The reason is that we know if we multiply order and G, the output is Origin. However, n is not a prime so we can’t get the inverse of Origin and get the error instead of Origin.


If \(Q=ld*Q\) in mod n, it also satisfies in mod p and q. So I make the elliptic curve with mod q and I know that order of elliptic curve is same with q!!! If we do smart attack to elliptic curve, we can get ld easily.

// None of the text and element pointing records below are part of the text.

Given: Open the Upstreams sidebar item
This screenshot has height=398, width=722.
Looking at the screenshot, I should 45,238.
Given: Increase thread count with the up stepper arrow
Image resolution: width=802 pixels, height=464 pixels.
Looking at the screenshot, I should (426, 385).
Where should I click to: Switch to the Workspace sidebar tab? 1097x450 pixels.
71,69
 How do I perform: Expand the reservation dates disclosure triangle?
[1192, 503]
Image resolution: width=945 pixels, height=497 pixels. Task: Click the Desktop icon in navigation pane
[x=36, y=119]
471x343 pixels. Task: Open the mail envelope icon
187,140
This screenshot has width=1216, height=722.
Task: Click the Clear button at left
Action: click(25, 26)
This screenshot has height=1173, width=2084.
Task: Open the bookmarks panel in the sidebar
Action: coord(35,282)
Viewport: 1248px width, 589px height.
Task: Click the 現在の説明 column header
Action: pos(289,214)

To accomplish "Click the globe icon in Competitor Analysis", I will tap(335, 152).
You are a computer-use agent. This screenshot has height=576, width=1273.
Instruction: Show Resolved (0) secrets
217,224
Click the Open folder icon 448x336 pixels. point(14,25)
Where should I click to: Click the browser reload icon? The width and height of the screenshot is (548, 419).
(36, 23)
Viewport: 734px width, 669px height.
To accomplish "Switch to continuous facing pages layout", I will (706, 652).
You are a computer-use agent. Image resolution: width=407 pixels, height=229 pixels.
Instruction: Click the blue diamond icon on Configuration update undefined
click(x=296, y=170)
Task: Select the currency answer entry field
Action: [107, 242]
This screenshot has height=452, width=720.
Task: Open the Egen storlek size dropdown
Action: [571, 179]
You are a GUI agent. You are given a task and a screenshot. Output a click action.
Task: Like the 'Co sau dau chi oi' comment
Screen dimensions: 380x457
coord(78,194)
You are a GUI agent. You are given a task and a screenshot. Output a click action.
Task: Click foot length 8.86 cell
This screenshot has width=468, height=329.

Here is my Smart Attack Solution.
n = 5836992596022446937012188954528837967652088799787297418688161952734029742601918639776384293816907277293165804095447608755394244018171460874413413360601287
a = 38240914061990796438737366831519229758147826122081713763266278781817042433002
b = 46190729283374747896507274087688474070284211702985162903204546328076483000624
p = 97940012926710762153437884674079301076391785734843620993390248274679651111717
q = 59597629422310897332995051052435766506780710137496164204389350135087152537211

E2 = EllipticCurve(Zmod(q), [a,b])

G = E2(4791064145174837833113077069599757584947381216841105432787931481123835537923996904590176334618000141035959257993847069760040827648845993882710813263422518, 2007135516277895026771627676893419200766568709594031697039637947675097596595809713825936430608820664600227626467013163201670055105153466868380086912003923)
Q = E2(2906660915459424515040277093002683642589488507112805139726386938933880929506501185082819430093812825540133325640097413100449877310669418449600698325701077, 3812143203765395705358551712573539116980648501774991245491977901798688330759954052153901303962483747022229555022370548381218346760417689877969168781021420)

def HenselLift(P,p,prec):
    E = P.curve()
    Eq = E.change_ring(QQ)
    Ep = Eq.change_ring(Qp(p,prec))
    x_P,y_P = P.xy()
    x_lift = ZZ(x_P)
    y_lift = ZZ(y_P)
    x, y, a1, a2, a3, a4, a6 = var('x,y,a1,a2,a3,a4,a6')
    f(a1,a2,a3,a4,a6,x,y) = y^2 + a1*x*y + a3*y - x^3 - a2*x^2 - a4*x - a6
    g(y) = f(ZZ(Eq.a1()),ZZ(Eq.a2()),ZZ(Eq.a3()),ZZ(Eq.a4()),ZZ(Eq.a6()),ZZ(x_P),y)
    gDiff = g.diff()
    for i in range(1,prec):
        uInv = ZZ(gDiff(y=y_lift))
        u = uInv.inverse_mod(p^i)
        y_lift = y_lift - u*g(y_lift)
        y_lift = ZZ(Mod(y_lift,p^(i+1)))
    y_lift = y_lift+O(p^prec)
    return Ep([x_lift,y_lift])

def SmartAttack(P, Q, p, prec):
    E = P.curve()
    Eqq = E.change_ring(QQ)
    Eqp = Eqq.change_ring(Qp(p,prec))

    P_Qp = HenselLift(P, p, prec)
    Q_Qp = HenselLift(Q, p, prec)

    p_times_P = p*P_Qp
    p_times_Q = p*Q_Qp

    x_P, y_P = p_times_P.xy()
    x_Q, y_Q = p_times_Q.xy()

    phi_P = -(x_P/y_P)
    phi_Q = -(x_Q/y_Q)

    k = phi_Q / phi_P
    k = Mod(k, p)
    return k

print(SmartAttack(G, Q, q, 8))

If you get the ld, make the key with sd and ld and decrypt the encrypted message!

The flag is CODEGATE2020{Here_comes_the_crypto_genius}.

I will update the solution of sculptor soon.